IF 3.8 2区 医学 Q1 HEALTH CARE SCIENCES & SERVICES Pub Date : 2024-11-04 DOI: 10.2196/57117
Andrea N Neher, Rafael Wespi, Benjamin D Rapphold, Thomas C Sauter, Juliane E Kämmer, Tanja Birrenbach

Background: Effective interprofessional teamwork is vital for ensuring high-quality patient care, especially in emergency medicine. However, interprofessional education often fails to facilitate meaningful interaction among health care disciplines. It is therefore imperative to afford early opportunities for cultivating interprofessional teamwork skills. While in-person simulation-based training has been shown to improve performance, this is resource-intensive, especially if it involves multiple professions. Virtual reality (VR)-based training is an innovative instructional approach that demands fewer resources and offers the flexibility of location-independent learning.

Objective: This study aimed to develop and evaluate the acceptance, learning outcome, and feasibility of an interprofessional team (INTEAM) training course that included a VR simulation of a neurological emergency case.

Methods: This 1-group study used a pre- and posttest design to evaluate the 2-hour INTEAM training course for nursing and medical students. The course included an e-learning part, VR simulation, and debriefing. The main learning objectives were derived from the entrustable professional activity 6, namely to handle a common problem in emergency medicine (headache due to subarachnoid hemorrhage and epileptic seizure) that requires interprofessional collaboration, including a structured handover. We used validated and self-constructed questionnaires, pre- and posttests, and open questions to assess the acceptance, learning outcome, and feasibility of the course.

Results: The data of 42 students (21 nursing and 21 medical students) were analyzed and showed good usability in the System Usability Scale (median 72.5, IQR 65-80).
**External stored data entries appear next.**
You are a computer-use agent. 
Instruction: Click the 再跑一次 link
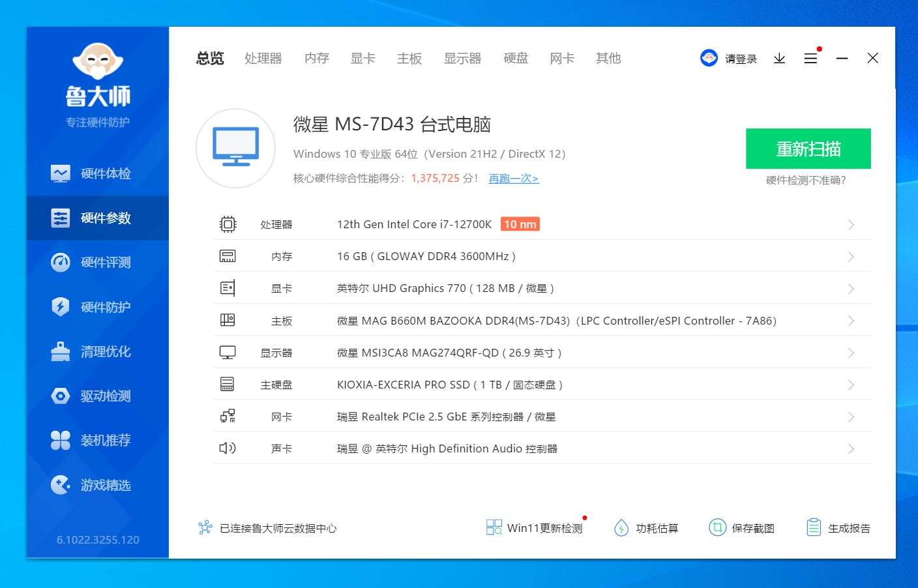(514, 179)
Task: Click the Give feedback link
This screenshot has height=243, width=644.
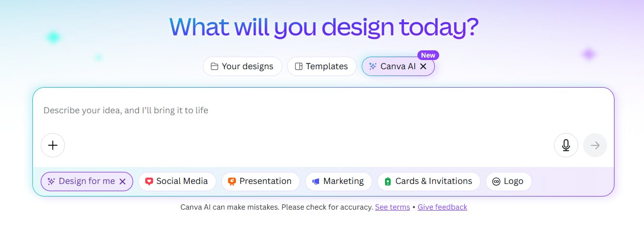Action: (x=442, y=207)
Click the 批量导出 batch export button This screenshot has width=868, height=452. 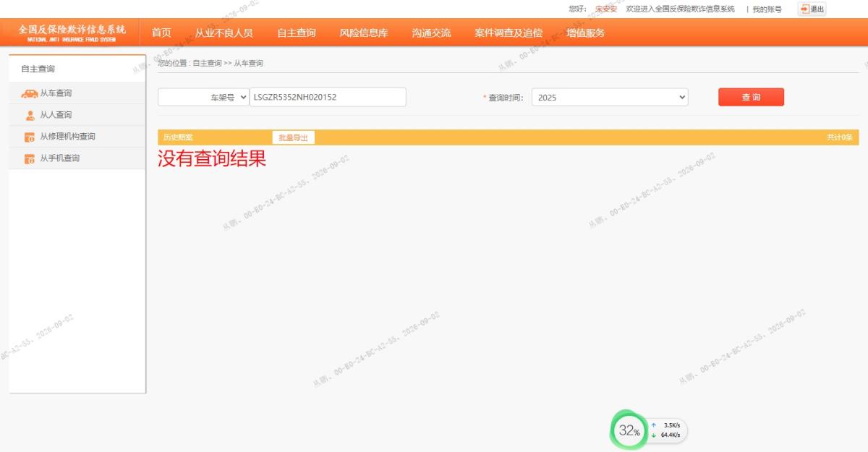click(293, 137)
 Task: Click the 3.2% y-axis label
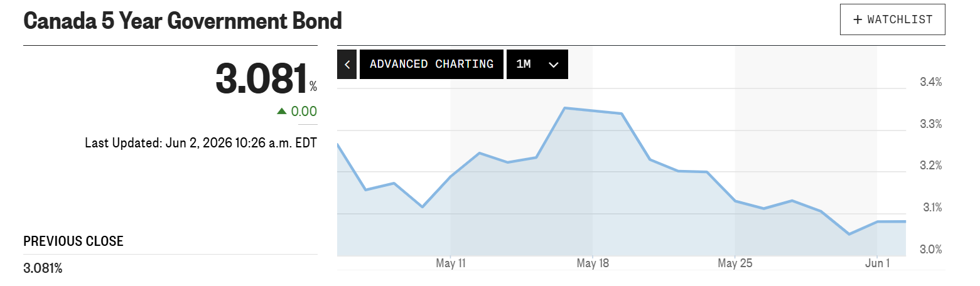931,166
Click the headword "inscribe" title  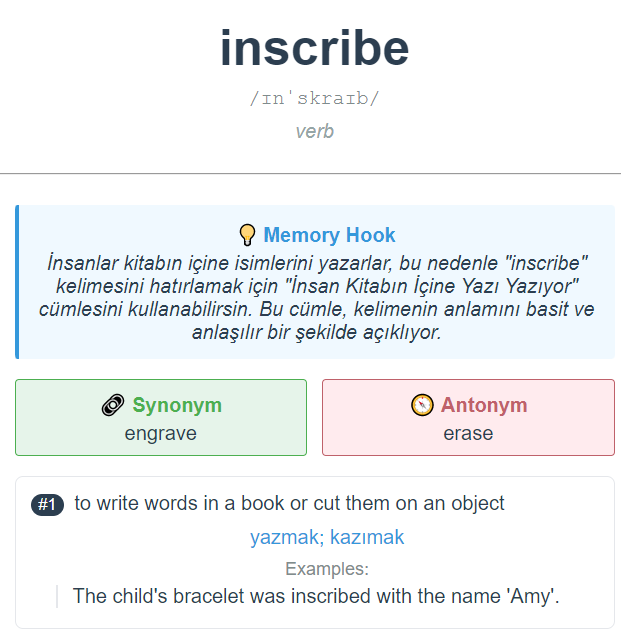pyautogui.click(x=314, y=48)
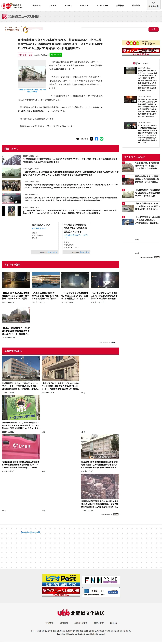Share article on X (Twitter) icon
Viewport: 162px width, 644px height.
coord(92,139)
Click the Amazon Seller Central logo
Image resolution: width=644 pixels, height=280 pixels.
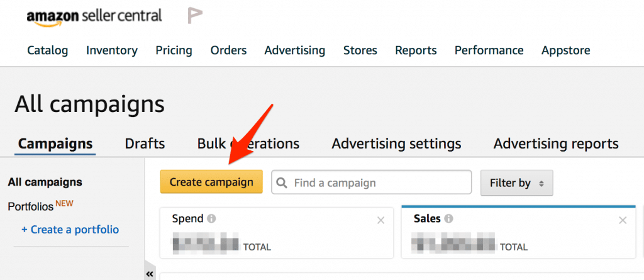click(94, 17)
The perception of usefulness (median 6, IQR 5.8-6.9) and ease of use (median 5.9, IQR 5.1-6.3) was good among all students. There was a significant increase in the handover performance from pre- (median 8, IQR 6-9) to posttraining (median 8, IQR 7-9; z=-2.01; P=.045; r=0.33) and of the confidence in caring for patients with seizures (median 3, IQR 2-3 and median 3.5, IQR 3-4, respectively; z=-3.8; P<.001; r=0.60). In 67% (14/21) of the simulations, technical issues occurred, but all simulations could be carried out completely.
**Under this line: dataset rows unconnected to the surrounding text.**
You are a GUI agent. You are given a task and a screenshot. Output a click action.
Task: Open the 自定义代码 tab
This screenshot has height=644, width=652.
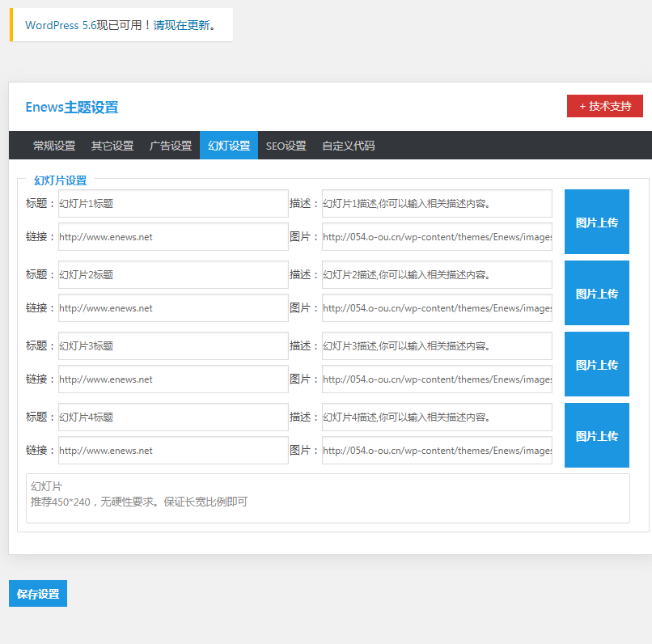tap(348, 146)
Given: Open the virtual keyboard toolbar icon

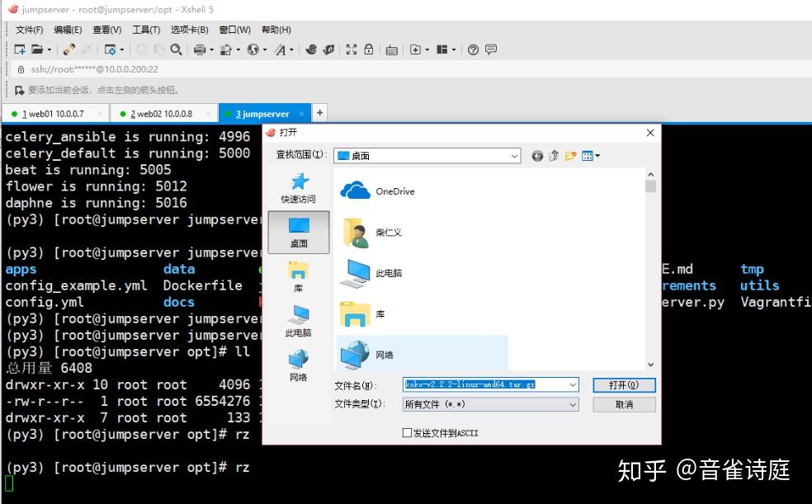Looking at the screenshot, I should click(391, 49).
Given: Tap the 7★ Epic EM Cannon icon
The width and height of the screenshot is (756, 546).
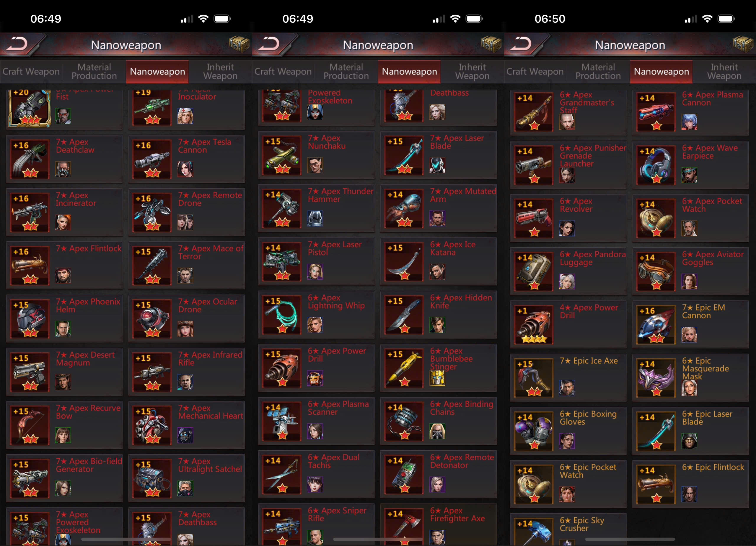Looking at the screenshot, I should (656, 325).
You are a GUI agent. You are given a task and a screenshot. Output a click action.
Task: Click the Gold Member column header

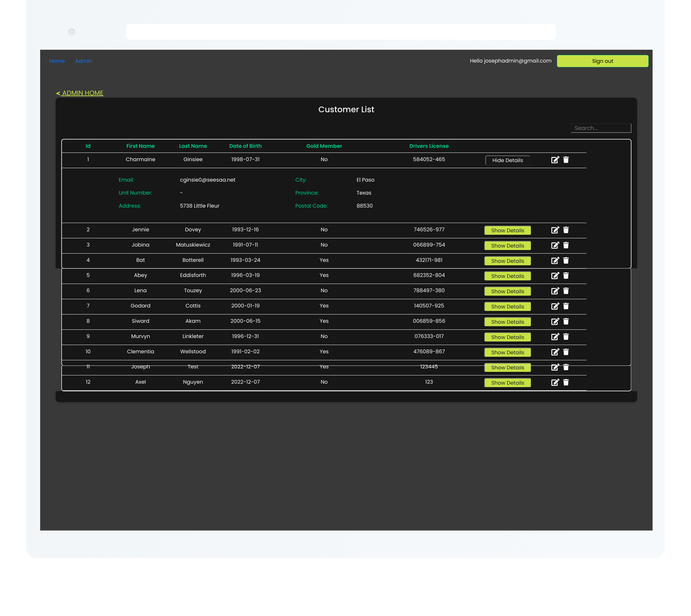pyautogui.click(x=324, y=146)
Conclusions: The new INTEAM training course was well received by nursing and medical students. The handover skills and confidence in caring for patients with seizures were improved after the course. Despite technical challenges with the VR simulations, none required termination, and this demonstrates that our approach is feasible. These promising results encourage the use of VR simulations for team training in the education of nursing and medical students.
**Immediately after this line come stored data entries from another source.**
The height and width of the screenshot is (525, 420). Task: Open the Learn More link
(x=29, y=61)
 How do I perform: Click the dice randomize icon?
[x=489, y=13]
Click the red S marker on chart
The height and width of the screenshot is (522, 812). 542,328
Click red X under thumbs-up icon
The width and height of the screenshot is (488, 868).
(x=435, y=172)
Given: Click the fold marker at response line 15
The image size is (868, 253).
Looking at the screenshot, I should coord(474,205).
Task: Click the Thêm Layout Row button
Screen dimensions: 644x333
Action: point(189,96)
背景:有效的跨专业团队合作对于确保高质量的患者护理至关重要,尤其是在急诊医学领域。然而,跨专业教育往往无法促进医疗保健学科之间进行有意义的互动。因此,必须尽早提供机会培养跨专业团队合作技能。虽然面对面的模拟培训已被证明可以提高绩效,但这种培训需要大量资源,尤其是在涉及多个专业的情况下。基于虚拟现实(VR)的培训是一种创新的教学方法,它所需的资源较少,并能提供不受地点限制的学习灵活性:本研究旨在开发和评估跨专业团队(INTEAM)培训课程的接受度、学习效果和可行性,该课程包括神经科急诊病例的 VR 模拟:本研究分为 1 组,采用前测和后测设计,对面向护理专业和医学专业学生的 2 小时 INTEAM 培训课程进行评估。课程包括电子学习部分、VR 模拟和汇报。主要学习目标源自委托专业活动 6,即处理急诊医学中需要跨专业合作的常见问题(蛛网膜下腔出血和癫痫发作导致的头痛),包括结构化交接。我们采用了经过验证的自制问卷、前测和后测以及开放性问题来评估课程的接受度、学习效果和可行性:对 42 名学生(21 名护理专业学生和 21 名医学专业学生)的数据进行了分析,结果显示系统可用性量表(中位数 72.5,IQR 65-80)显示可用性良好。所有学生对有用性(中位数 6,IQR 5.8-6.9)和易用性(中位数 5.9,IQR 5.1-6.3)的感知良好。从培训前(中位数为 8,IQR 为 6-9)到培训后(中位数为 8,IQR 为 7-9;z=-2.01;P=.045;r=0.33),交接班表现和护理癫痫发作患者的信心均有明显提高(分别为中位数 3,IQR 为 2-3 和中位数 3.5,IQR 为 3-4;z=-3.8;PConclusions):新的 INTEAM 培训课程深受护理和医科学生的欢迎。课程结束后,护理癫痫发作患者的交接技能和信心都得到了提高。尽管 VR 模拟存在技术难题,但没有一个需要终止,这表明我们的方法是可行的。这些令人鼓舞的结果鼓励在护理和医科学生的教育中使用 VR 模拟进行团队培训。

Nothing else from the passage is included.